Haskset: Deckset presentations in reveal.js

September 10, 2020 7 minutes read | 1286 words by Ruben Berenguel

After my happy experience with Haskell rewriting the ticketiser from Python to Haskell, I moved next on my list of rewrites.

A year or so ago I wrote a script in AWK that transformed a Markdown presentation formatted for Deckset into a Markdown presentation that Pandoc can convert into a reveal.js presentation, awkrdeck.

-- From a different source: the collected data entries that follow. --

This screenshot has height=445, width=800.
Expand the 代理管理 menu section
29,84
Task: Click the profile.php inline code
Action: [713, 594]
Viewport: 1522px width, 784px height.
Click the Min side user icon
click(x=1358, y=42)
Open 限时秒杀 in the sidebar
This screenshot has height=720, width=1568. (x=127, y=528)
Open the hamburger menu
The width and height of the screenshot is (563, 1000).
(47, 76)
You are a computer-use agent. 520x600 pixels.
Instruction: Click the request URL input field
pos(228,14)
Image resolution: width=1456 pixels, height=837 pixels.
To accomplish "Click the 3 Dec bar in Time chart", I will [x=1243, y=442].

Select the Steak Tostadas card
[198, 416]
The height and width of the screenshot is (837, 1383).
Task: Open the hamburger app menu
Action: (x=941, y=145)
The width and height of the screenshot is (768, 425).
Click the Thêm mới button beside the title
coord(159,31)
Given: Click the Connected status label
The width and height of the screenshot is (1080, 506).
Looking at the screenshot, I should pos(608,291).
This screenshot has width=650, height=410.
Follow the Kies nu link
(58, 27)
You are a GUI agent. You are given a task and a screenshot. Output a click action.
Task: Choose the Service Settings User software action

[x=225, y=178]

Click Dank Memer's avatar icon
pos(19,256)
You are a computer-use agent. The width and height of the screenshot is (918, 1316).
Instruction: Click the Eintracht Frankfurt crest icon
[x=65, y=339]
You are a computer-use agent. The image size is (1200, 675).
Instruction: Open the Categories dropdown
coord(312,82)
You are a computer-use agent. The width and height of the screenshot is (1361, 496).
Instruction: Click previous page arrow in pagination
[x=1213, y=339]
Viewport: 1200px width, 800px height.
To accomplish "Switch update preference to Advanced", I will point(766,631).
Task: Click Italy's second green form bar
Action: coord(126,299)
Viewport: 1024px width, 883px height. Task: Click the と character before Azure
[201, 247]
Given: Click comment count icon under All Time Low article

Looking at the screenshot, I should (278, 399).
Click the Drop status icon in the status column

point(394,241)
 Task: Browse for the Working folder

I wrote the script to be able to share my presentations with animated GIFs (which don’t show in the PDF export from Deckset). As such, it is very tied to how I format my presentations, and only offers features I use. With it I was able to export the initial versions of my PySpark talk.

The AWK code was not ready to handle variable footers and several features I had to use for my presentation at Spark+AI summit 2020. After writing a Markdown parser for bear-note-graph (using custom parser combinators), it was a no-brainer to rewrite this AWK mess into an extendable system.

Note:

I really love AWK. AWK is one of the best languages for quick-and-dirty exploration, even better than Python in some cases.

Of course, hticketiser (my previous Haskell project) made me re-think, so instead of reusing my Markdown parser in Python I decided to rewrite everything in Haskell from scratch. As before, it was an interesting problem, involving parsing and evaluation. A good excuse to learn to use parser combinators in Haskell.

Note:

I had already used parser combinators to parse user stories in the format “As a _, I want to _ so that _” in hticketiser, since I knew I was going to rewrite awkrdeck in Haskell. I have used the Parsec library. I’m curious to see how to use attoparsec, which is supposed to be faster. Parsec is fast enough for this code.

The problem to solve

Pandoc can convert presentations written in Markdown and using --- as slide separator into dynamic presentations that can be presented using reveal.js. Done quickly, they won’t look as good as the Deckset presentation: Deckset uses beautiful themes and custom configuration settings that can be embedded in Markdown.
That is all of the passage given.